What about large language models, like GPT? Don't they have the capability to form humanlike concepts and abstractions? "Interestingly, they can make analogies to some extent," said Mitchell. "I have tried some letter-string problems in GPT-3, and in some cases it could solve them. It learned, for example, the concept of successorship. Not perfect, not robust, but I found it still surprising that it can do this. Therefore, I don't agree that these systems are only 'stochastic parrots', as some scientists have called them. I have seen evidence of GPT building simple internal models of situations."

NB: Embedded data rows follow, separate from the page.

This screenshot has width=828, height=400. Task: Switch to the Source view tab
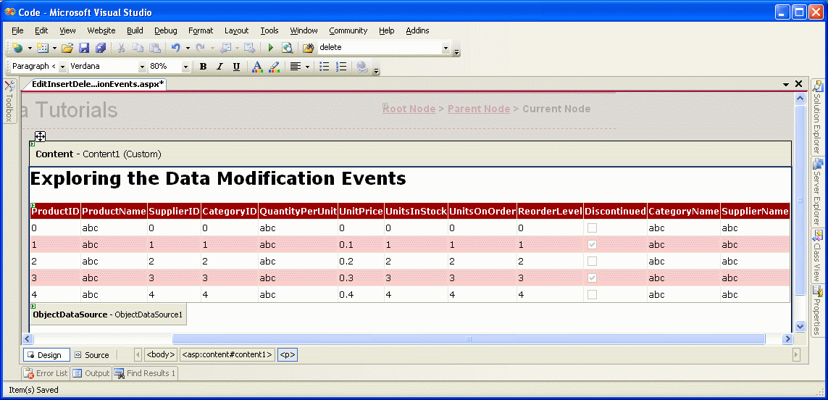click(x=91, y=355)
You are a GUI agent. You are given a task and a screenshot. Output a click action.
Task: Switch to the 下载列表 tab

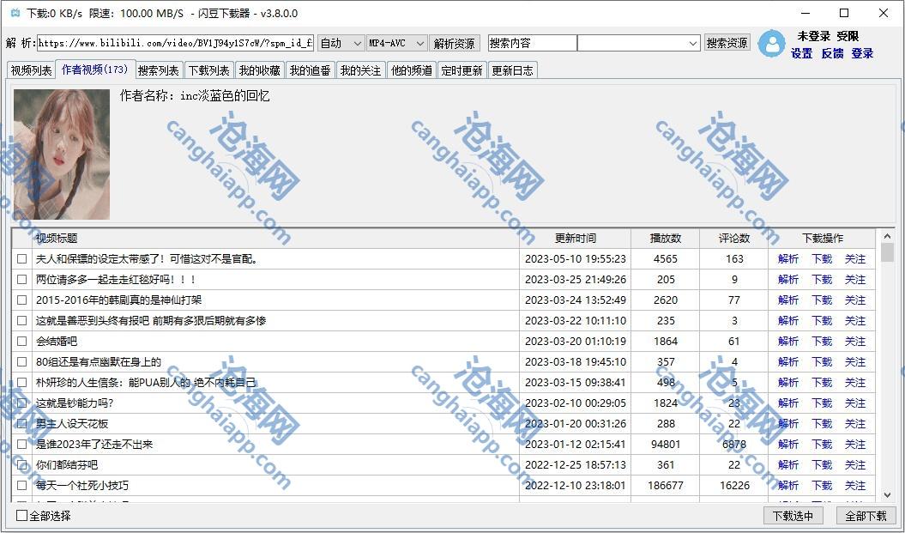208,70
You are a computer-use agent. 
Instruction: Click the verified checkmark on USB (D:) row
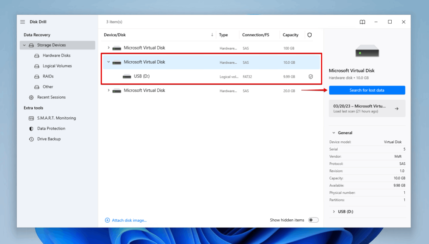coord(311,76)
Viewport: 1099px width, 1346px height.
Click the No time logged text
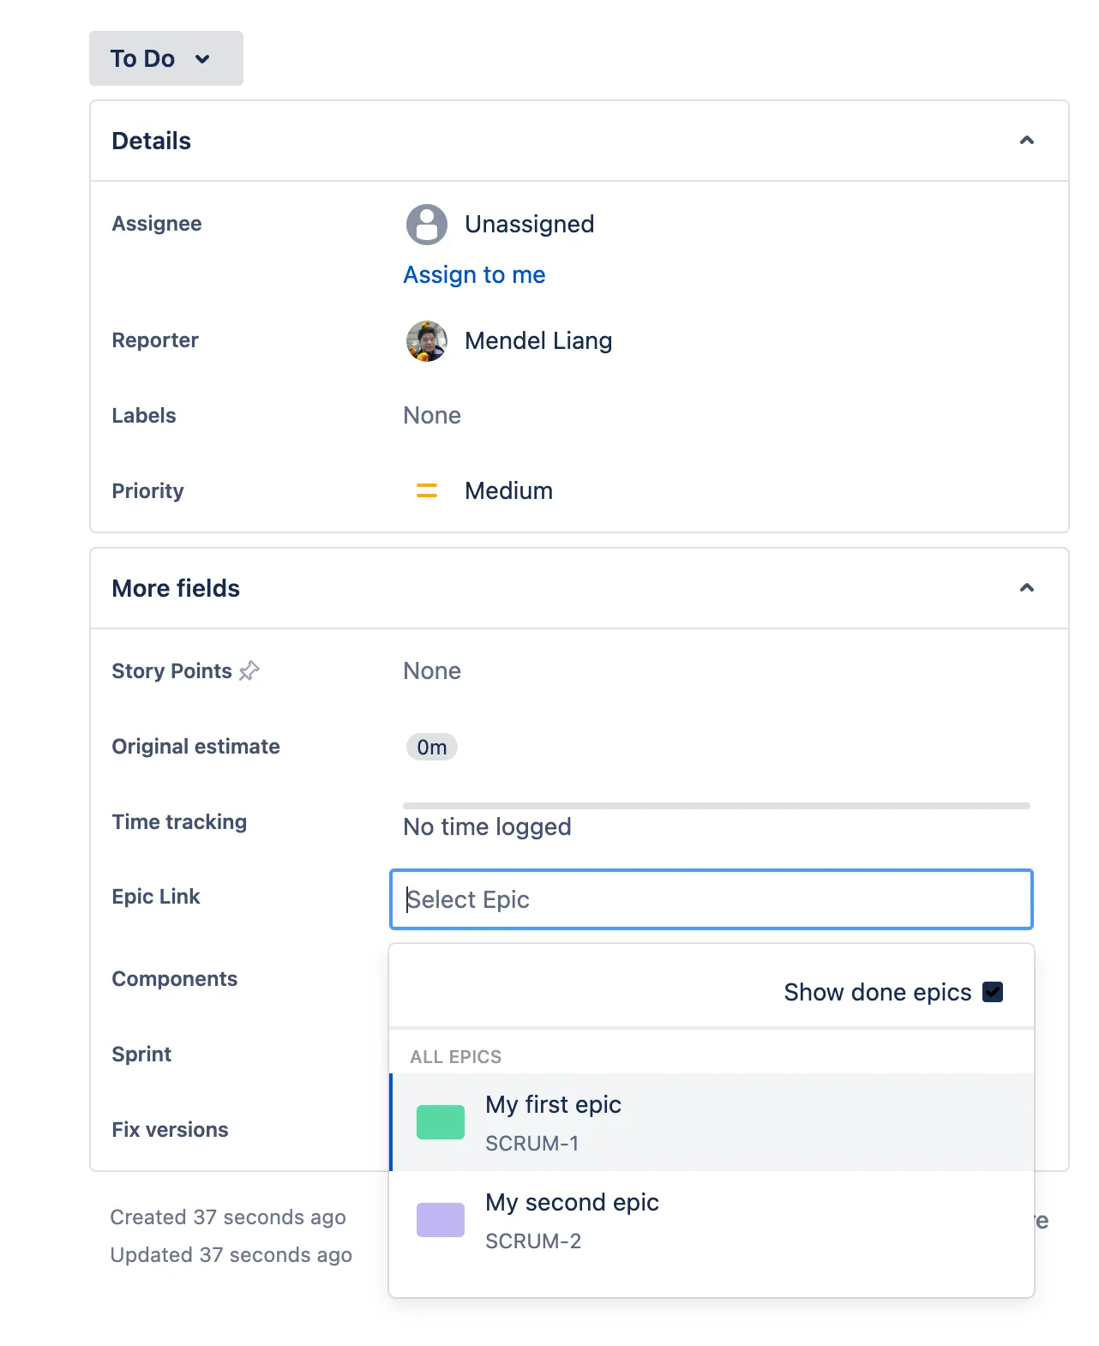[x=487, y=827]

Recently, Mitchell became very interested in the Abstraction and Reasoning Corpus (ARC), a benchmark created in 2019 by Google researcher François Chollet to measure intelligence in AI systems. The ARC consists of a set of visual reasoning tasks in the form of grid-based puzzles that are more difficult than Raven's Progressive Matrices. In the benchmark, only a few examples are provided for each visual analogy task so traditional machine learning techniques, which require lots of data, don't work.

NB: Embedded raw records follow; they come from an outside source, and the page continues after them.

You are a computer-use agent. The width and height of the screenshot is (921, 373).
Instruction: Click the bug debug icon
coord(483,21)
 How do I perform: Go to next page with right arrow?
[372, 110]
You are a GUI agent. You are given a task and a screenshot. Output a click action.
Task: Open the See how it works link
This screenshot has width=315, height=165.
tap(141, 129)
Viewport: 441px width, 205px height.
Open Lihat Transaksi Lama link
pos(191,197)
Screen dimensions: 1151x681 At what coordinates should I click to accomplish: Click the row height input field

"In the most recent ARC competition, the best computer program only got 20% right," said Mitchell, "and that program basically used brute force search. When I talk about these problems, people often respond: 'Well, GPT-type of models will be able to do this very soon'. I am pretty convinced that they will not. In some sense I agree with scientists who say that large neural networks can do everything, because our brains are also large neural networks, but I believe that we have to create neural networks that somehow deal with symbol-like entities, and we don't know how to do that yet."

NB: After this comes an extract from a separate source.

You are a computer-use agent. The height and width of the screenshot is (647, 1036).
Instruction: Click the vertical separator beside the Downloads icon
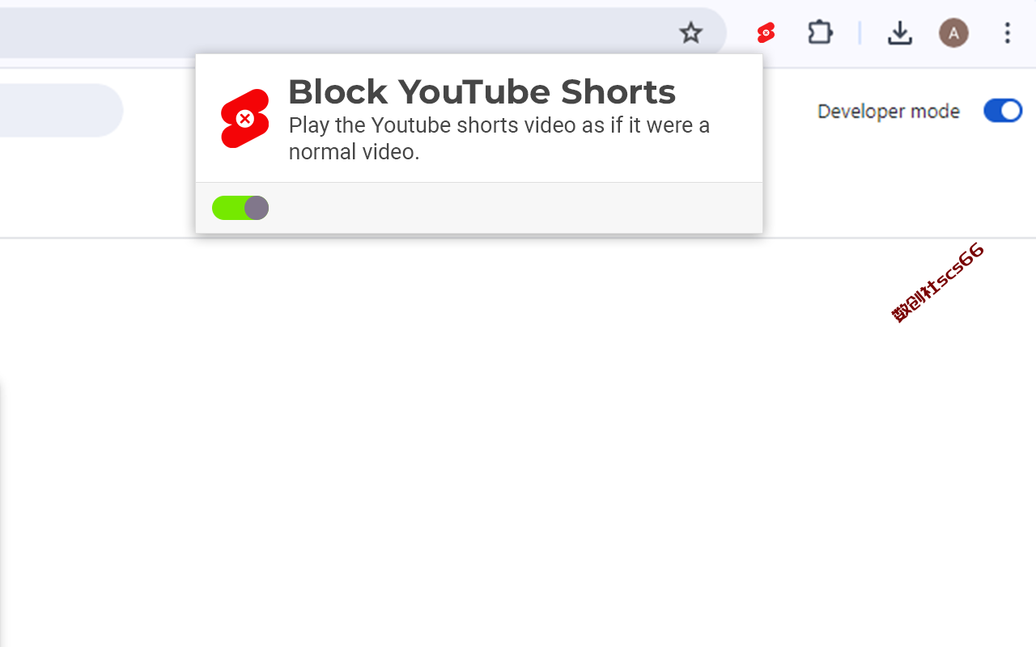pyautogui.click(x=860, y=33)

Mitchell thinks we need more insights from neuroscience and cognitive science on how the brain deals with symbols. "Babies and children can do so many things that our AI systems cannot do. We have a description of the brain in terms of neurons, we have a description in terms of concepts, but we do not have an intermediate description. The same is true for large language models. One of my future research directions is to figure out how these models do what they do and to develop tools for probing them."

Although AI systems are still bad at forming concepts, and although Mitchell is convinced of the importance of building models that are founded on core concepts about objects, space and geometry, numbers and numerosity, agents and actions, she is baffled by the power of current statistical models.

"Before Deep Blue beat Kasparov, people honestly believed that playing chess requires general intelligence; now we know that it does not. Large language models demonstrate that language understanding is not needed to generate humanlike text. These examples show that we don't understand our own intelligence very well. The good thing is that building AI systems refines our understanding of what intelligence is."

Bennie Mols is a science and technology writer based in Amsterdam, the Netherlands.